My input data file is under the form:
gold, callersAtLeast1T, CalleesAtLeast1T, ...
T,1,1,1,1,0,0,0,0,0,0,0,0,0,0,0,0,0,0,0,0,0,0,0,0,0,0
N,0,0,0,0,1,1,1,1,0,0,0,0,0,0,0,0,0,0,0,0,0,0,0,0,0,0
N,0,0,0,0,1,1,1,1,0,0,0,0,0,0,0,0,0,0,0,0,0,0,0,0,0,0
N,0,0,0,0,1,1,1,1,0,0,0,0,0,0,0,0,0,0,0,0,0,0,0,0,0,0
I am trying to predict the first column (gold) based on the values of the remaining columns, here is the code that I am using:
import pandas as pd
import numpy as np
dataset = pd.read_csv( 'data1extended.txt', sep= ',')
#convert T into 1 and N into 0
dataset['gold'] = dataset['gold'].astype('category').cat.codes
print(dataset.head())
row_count, column_count = dataset.shape
X = dataset.iloc[:, 1:column_count].values
y = dataset.iloc[:, 0].values
from sklearn.model_selection import train_test_split
X_train, X_test, y_train, y_test = train_test_split(X, y, test_size=0.2, random_state=0)
from sklearn.preprocessing import StandardScaler
sc = StandardScaler()
X_train = sc.fit_transform(X_train)
X_test = sc.transform(X_test)
from sklearn.ensemble import RandomForestRegressor
regressor = RandomForestRegressor(n_estimators=20, random_state=0)
regressor.fit(X_train, y_train)
y_pred = regressor.predict(X_test)
from sklearn.metrics import classification_report, confusion_matrix, accuracy_score
print(confusion_matrix(y_test,y_pred))
print(classification_report(y_test,y_pred))
print(accuracy_score(y_test, y_pred))
The 3 last lines of my code cause an error, how to fix it?

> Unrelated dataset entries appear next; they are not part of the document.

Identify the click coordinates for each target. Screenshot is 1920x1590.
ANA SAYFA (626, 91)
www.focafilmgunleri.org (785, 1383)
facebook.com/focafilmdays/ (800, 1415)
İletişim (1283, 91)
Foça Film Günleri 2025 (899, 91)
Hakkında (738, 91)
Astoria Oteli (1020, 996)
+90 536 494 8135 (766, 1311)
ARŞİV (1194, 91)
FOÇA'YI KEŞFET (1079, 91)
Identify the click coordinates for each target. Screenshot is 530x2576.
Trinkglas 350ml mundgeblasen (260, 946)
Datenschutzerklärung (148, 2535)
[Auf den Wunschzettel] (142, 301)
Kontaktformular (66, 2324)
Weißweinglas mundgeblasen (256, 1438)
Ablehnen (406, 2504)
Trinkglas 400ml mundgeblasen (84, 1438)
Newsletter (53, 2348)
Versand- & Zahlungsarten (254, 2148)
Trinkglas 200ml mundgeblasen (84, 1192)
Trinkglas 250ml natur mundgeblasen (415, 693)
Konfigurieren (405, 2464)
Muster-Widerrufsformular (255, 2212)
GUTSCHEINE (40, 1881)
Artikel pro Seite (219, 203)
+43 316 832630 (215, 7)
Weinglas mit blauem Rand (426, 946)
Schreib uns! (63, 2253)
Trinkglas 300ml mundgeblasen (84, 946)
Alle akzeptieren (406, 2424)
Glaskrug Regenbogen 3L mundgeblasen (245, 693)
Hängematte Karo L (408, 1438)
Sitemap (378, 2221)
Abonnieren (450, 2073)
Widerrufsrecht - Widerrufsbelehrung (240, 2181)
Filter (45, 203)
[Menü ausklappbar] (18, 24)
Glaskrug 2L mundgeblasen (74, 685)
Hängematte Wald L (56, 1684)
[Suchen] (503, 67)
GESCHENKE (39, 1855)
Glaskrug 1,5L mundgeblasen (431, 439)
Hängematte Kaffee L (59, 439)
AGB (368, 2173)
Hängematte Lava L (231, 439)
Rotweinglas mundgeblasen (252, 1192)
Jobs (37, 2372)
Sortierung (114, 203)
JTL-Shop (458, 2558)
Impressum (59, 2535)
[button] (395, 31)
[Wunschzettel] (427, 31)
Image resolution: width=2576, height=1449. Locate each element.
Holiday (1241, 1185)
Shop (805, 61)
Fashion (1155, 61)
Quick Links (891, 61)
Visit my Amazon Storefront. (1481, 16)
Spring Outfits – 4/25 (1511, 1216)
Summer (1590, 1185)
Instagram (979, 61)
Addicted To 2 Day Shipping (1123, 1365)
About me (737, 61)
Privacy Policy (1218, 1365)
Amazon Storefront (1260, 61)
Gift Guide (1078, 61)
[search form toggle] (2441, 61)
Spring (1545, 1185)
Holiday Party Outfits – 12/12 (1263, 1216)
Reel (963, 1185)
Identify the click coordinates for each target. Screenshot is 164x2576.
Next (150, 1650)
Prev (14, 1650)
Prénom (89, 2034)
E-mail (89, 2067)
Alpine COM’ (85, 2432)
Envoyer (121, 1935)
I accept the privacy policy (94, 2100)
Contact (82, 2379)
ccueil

This line causes the error:
print(confusion_matrix(y_test,y_pred))
I printed y_test and y_pred and here is what I obtained:
y_test is: [0 0 0 ... 0 0 0]
y_pred is: [0.0007123 0.00402548 0.00402548 ... 0.00402548 0.02651928 0.00816086]
You're using RandomForestRegressor which outputs continuous value output i.e. a real number whereas confusion matrix is expecting a category value output i.e. discrete number output 0,1,2 and so on.
Since you're trying to predict classes i.e. either 1 or 0 you can do two things:
1.) Use RandomForestClassifier instead of RandomForestRegressor which will output 0 or 1 and you can use it for getting your metrics. (Recommended)
2.) If you want real valued output only, you can set a threshold i.e.
y_pred = (y_pred < threshold).astype(int)
This'll transform your output real number to 1 if the number is less than threshold else 1 and use it for getting your metrics.